Handball: Kreisliga Tecklenburg Auftakt mit Spitzenspiel

Saerbeck -

Die Handballerinnen des SC Falke Saerbeck starten nicht irgendwie ins neue Sportjahr: Zum Auftakt geht es für sie sogleich darum, ihren zweiten Tabellenplatz zu verteidigen. Der SC Hörstel will ihnen diesen Platz am Sonntag streitig machen.

Von Heidrun Riese
Fällt weiterhin aus: Saerbecks Torfrau Kerstin Wickenbrock muss sich ein weiteres Mal einem Eingriff am Knie unterziehen.
Fällt weiterhin aus: Saerbecks Torfrau Kerstin Wickenbrock muss sich ein weiteres Mal einem Eingriff am Knie unterziehen. Foto: Heidrun Riese

Auf diese Begegnung haben die Kreisliga-Handballerinnen des SC Falke lange gewartet. Fast zwei Monate nach dem ursprünglichen Termin geht es am Sonntagabend nun endlich zum SC Hörstel.

Bei der ersten Partie im neuen Jahr handelt es sich gleich um ein Spitzenspiel, in dem die Saerbeckerinnen als Tabellenzweiter auf ihren punktgleichen Verfolger treffen. „Hörstel hat bisher auch nur zwei Punkte abgegeben“, betont André Buhla. Er war Zeuge dieser einzigen Niederlage, des 16:17 (6:8) gegen die Ibbenbürener SpVg III, und ist überzeugt, dass der Ortsnachbar auch für seine Schützlinge schlagbar ist. Allerdings mag er keine Prognose abgeben. „Wo stehen wir nach der langen Pause?“, fragt der Trainer. „Das ist ganz schwer einzuschätzen.“

Fit, so viel steht für ihn fest, sind seine Mädels auf jeden Fall – außer Kerstin Wickenbrock, die Probleme mit ihrem vor einigen Jahren operierten Kreuzband hat. „Sie muss noch mal unters Messer“, informiert der Falke-Coach, der aber nicht mit einer längeren Fehlzeit der Torhüterin rechnet. Für sie gibt es am Sonntagabend eine Vertretung: Eva Schmedding nimmt ihren Platz zwischen den Pfosten ein, mit einer kleinen Einschränkung. „Sie hat sich im Training am Dienstag die Kapsel des kleinen Fingers verletzt“, berichtet Buhla. Mit ein bisschen Tapeverband ist die Co-Trainerin jedoch einsatzbereit, um mit ihrer Mannschaft auf Punktejagd zu gehen.

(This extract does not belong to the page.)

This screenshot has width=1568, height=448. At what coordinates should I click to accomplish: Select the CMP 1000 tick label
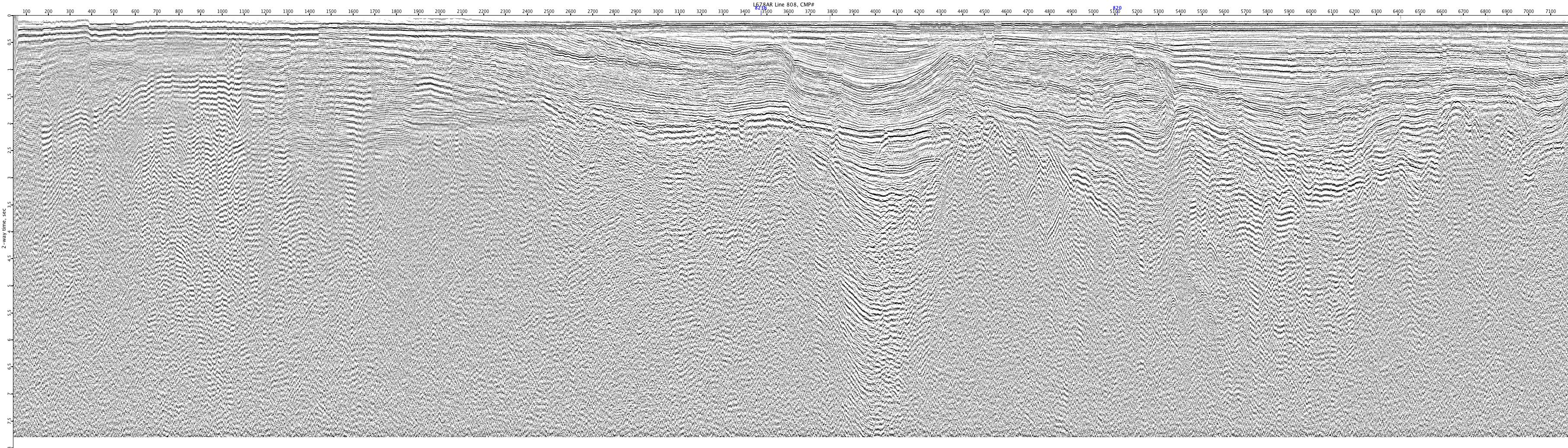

Damit die gelingt, ist dem Coach bewusst, muss die Tagesform stimmen. „Ich hoffe, dass wir bessere Karten erwischen als gegen Recke“, drückt er beide Daumen. Dem aktuellen Spitzenreiter unterlagen die Falke-Frauen im Oktober mit 16:20 (8:11). Es war ihre bisher einzige Niederlage in dieser Saison, und die soll es möglichst auch erstmal bleiben.